Now that all the logic is in place, let’s wrap it into idiomatic Rust:

  1. Implement FromStr for Expr.

  2. Implement std::error::Error for ParseError and EvalError.

  3. Add enum ParseOrEvalError, which implements Error, From<ParseError>, From<EvalError>.

  4. Add top-level fn eval_str(s: &str) → Result<i64, ParseOrEvalError> function. Hint: use ? — that’s why we’ve added From impls!

  5. Make eval a method of Expr.

  6. Run clippy on the codebase.

  7. Run rustfmt on the codebase.

Modularization

  1. Add a binary with an empty fn main() {} to src/main.rs.

  2. Make sure you can run the binary with cargo run.

  3. In the main, read a line of text from standard input.
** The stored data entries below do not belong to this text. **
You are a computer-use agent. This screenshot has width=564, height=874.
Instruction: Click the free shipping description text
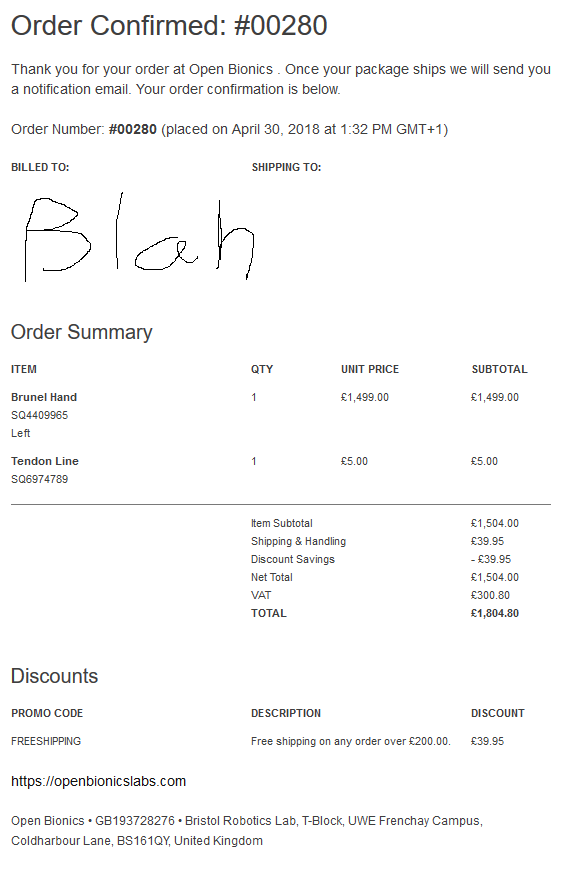(351, 741)
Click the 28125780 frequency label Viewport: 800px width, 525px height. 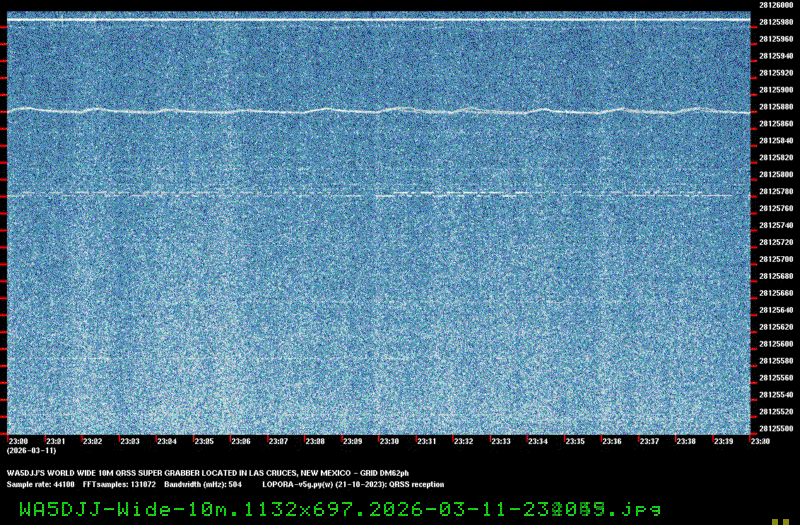click(777, 191)
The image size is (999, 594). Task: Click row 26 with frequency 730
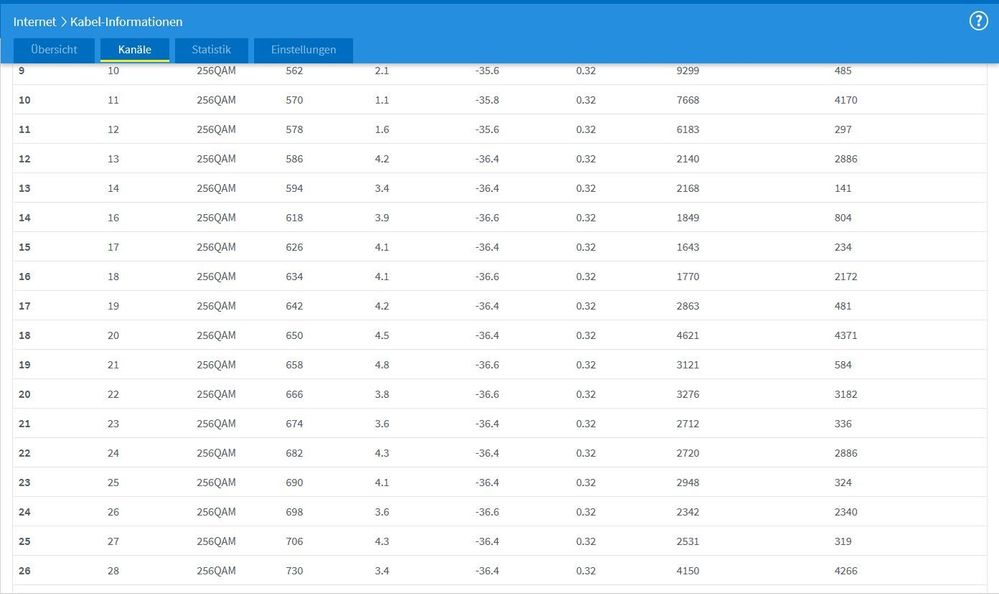coord(500,570)
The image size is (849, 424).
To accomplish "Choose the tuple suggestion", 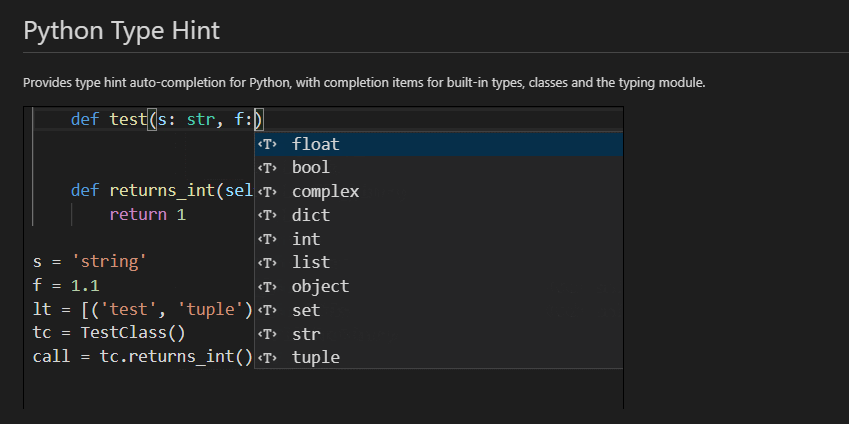I will [316, 357].
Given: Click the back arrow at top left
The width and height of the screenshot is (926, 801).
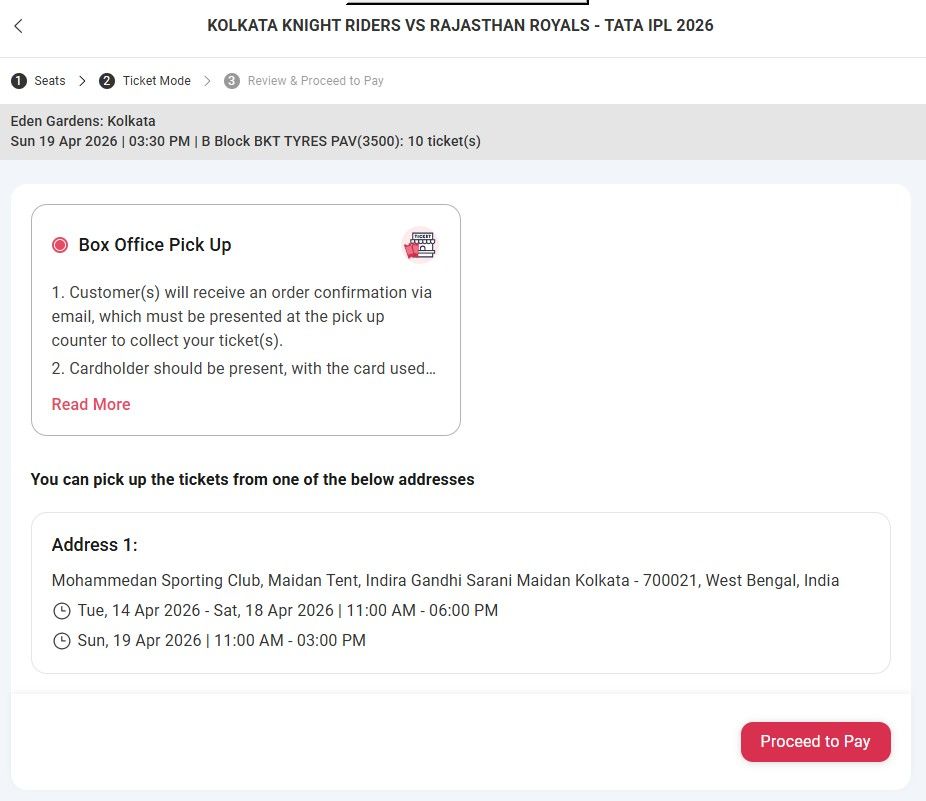Looking at the screenshot, I should [x=18, y=27].
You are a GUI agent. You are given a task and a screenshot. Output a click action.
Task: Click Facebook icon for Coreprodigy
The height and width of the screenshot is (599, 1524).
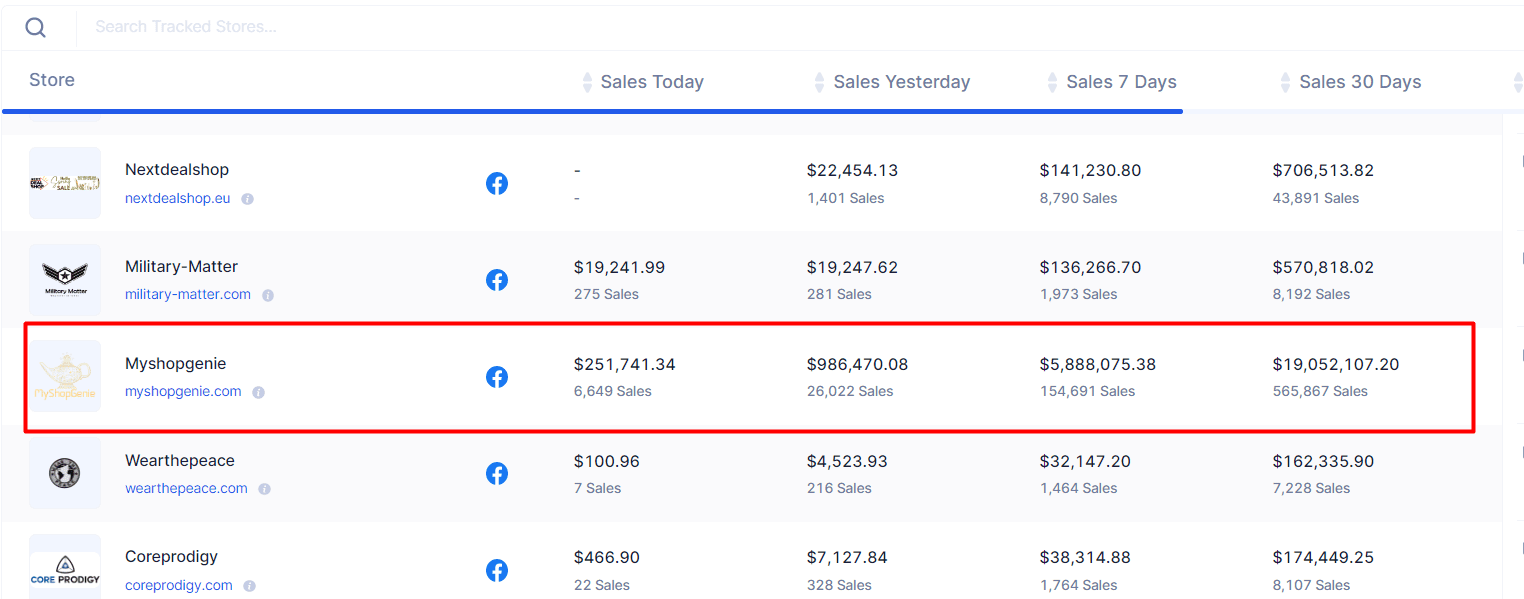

See the docs for an example.

  4. Use eval_str function from the library crate to evaluate it and print the result. You’ll need to import the function into main.rs with use calc::eval_str.

  5. Modify the main to implement a read-eval-print loop:

    loop {
        let mut buf = String::new();
        let n_bytes_read = io::stdin().read_line(&mut buf)?;
        if n_bytes_read == 0 {
            break;
        }
        // Evaluate `buf` and print the result
    }
  6. Try building the library and the binary crate without cargo, using only rustc:

    $ rustc src/lib.rs  --edition=2018 --crate-type rlib -o libcalc.rlib
    $ rustc src/main.rs --edition=2018 --extern=calc=./libcalc.rlib
    $ ./main
  7. Modularize the library itself: move parsing code to mod parse; and evaluation code to mod eval;

Naive Multithreading

In this task, we’ll offload expression evaluation and parsing to a separate thread, to not block the main loop.

  1. Use std::thread::spawn function in the main loop to do evaluation and printing on the other thread. Note that you’ll need a move || closure to move the string buffer into a separate thread.

  2. Modify the code to also print the total sum of all the evaluated expressions. To do this, you’ll need a bit of state shared between all of the threads. You can share state between the threads using an Arc. To modify the counter, you can wrap it into a Mutex to allow for concurrent modification:

    use std::sync::{Arc, Mutex};
    
    let counter: Arc<Mutex<i64>> = Default::default();
    {
        let mut counter_guard = counter.lock().unwrap();
        *counter_guard += 1;
    }
  3. Replace the Mutex with lock-free std::sync::atomic::AtomicI64. To modify the counter, use fetch_add

    use std::sync::{Arc, atomic::{AtomicI64, Ordering}};
    let counter: Arc<AtomicI64> = Default::default();
    counter.fetch_add(1, Ordering::SeqCst);

Bonus Task

If you are feeling really adventurous, you can change the syntax to use infix notation by using this tutorial.